In July 2020, sanctions described by The New York Times as appearing "largely symbolic" were imposed by the Trump administration on multiple officials from China in response to human rights abuses in Xinjiang, but according to Asat, the decision to impose sanctions "sends a clear message to the perpetrators that they cannot continue to commit the crime of all crimes with impunity, to victims like my brother Ekpar Asat that they are not forgotten, and to the bystander countries to follow suit." In July 2020, Asat testified before the Parliament of Canada, advocating for the recognition of genocide happening in China and calling for sanctions. She also co-authored an article in Foreign Policy that described violations of the Genocide Convention against the Uighur community by the Chinese government.

In September 2020, she spoke with The Hill about her brother, and about how sterilization and family separation by the Chinese government "has risen to the level of genocide," and joined protests against the Disney film Mulan due to reports of human rights abuses by the Chinese government against Uighurs and other ethnic minorities. In November 2020, while Asat spoke to students at Brandeis University during an online forum about Xinjiang, her screen was vandalized, after the university had received letters seeking the cancellation of the panel discussion. She has also used the Clubhouse app to raise awareness about her brother and the internment camps, including when the app was available in China, which allowed her to speak to Han Chinese before the app was banned.

DATASET CONTENT |
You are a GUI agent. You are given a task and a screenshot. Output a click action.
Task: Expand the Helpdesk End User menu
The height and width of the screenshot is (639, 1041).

---

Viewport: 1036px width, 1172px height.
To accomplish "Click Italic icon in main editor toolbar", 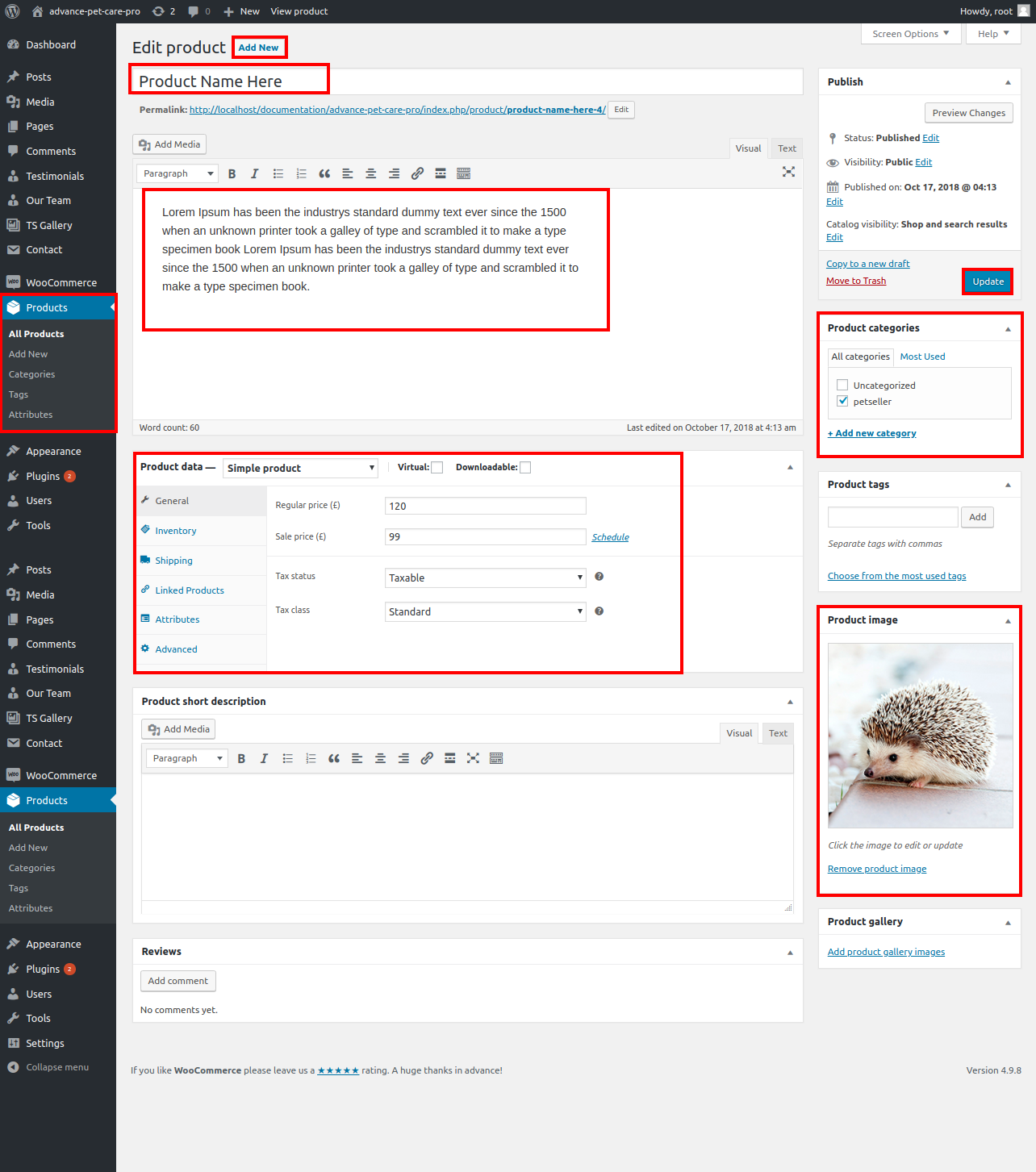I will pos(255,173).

--

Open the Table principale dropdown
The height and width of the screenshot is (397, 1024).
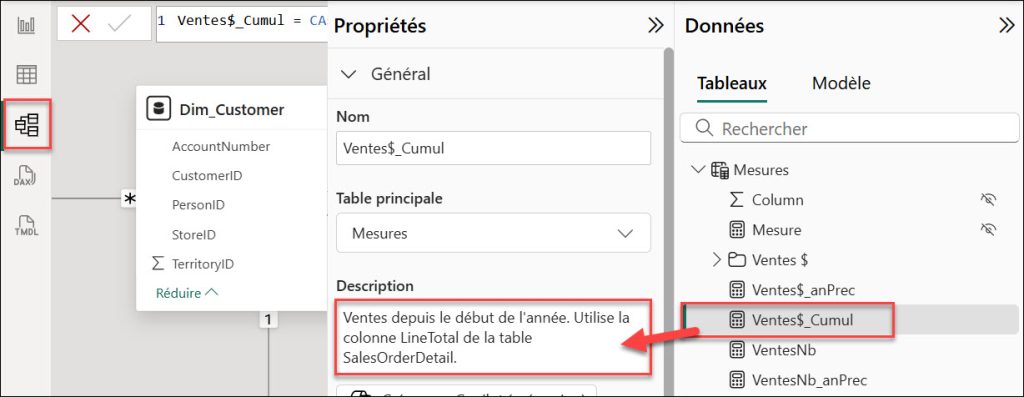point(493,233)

TASK SET |
A) Which news publications does the passage about Asat's advocacy name? List all of them.
B) Write the next part of the passage about Asat's advocacy, picking up after its last sentence.

RESPONSES BY TASK |
A) The New York Times, Foreign Policy, The Hill

B)
In January 2021, Harvard student groups across multiple campuses organized an open letter to the US government and international community on behalf of Ekpar Asat and against the human rights abuses in Xinjiang. The Chinese government confirmed the fifteen-year prison sentence of Ekpar Asat to ABC News in January 2021, without details related to the charges or his location. In February 2021, in her role as president of the American Turkic Lawyers Association, Asat wrote an opinion article in NBC News calling for the Biden administration to take further action, and advocating for the passage of the Uyghur Forced Labor Prevention Act by the US Congress. Asat continued to lobby for the Biden administration to take action on behalf of her brother, and was one of the 50 authors of a March 2021 report by the New Lines Institute for Strategy and Policy that according to CNN, "claims that China's alleged actions in the Xinjiang region have violated every single provision in the United Nations' Genocide Convention."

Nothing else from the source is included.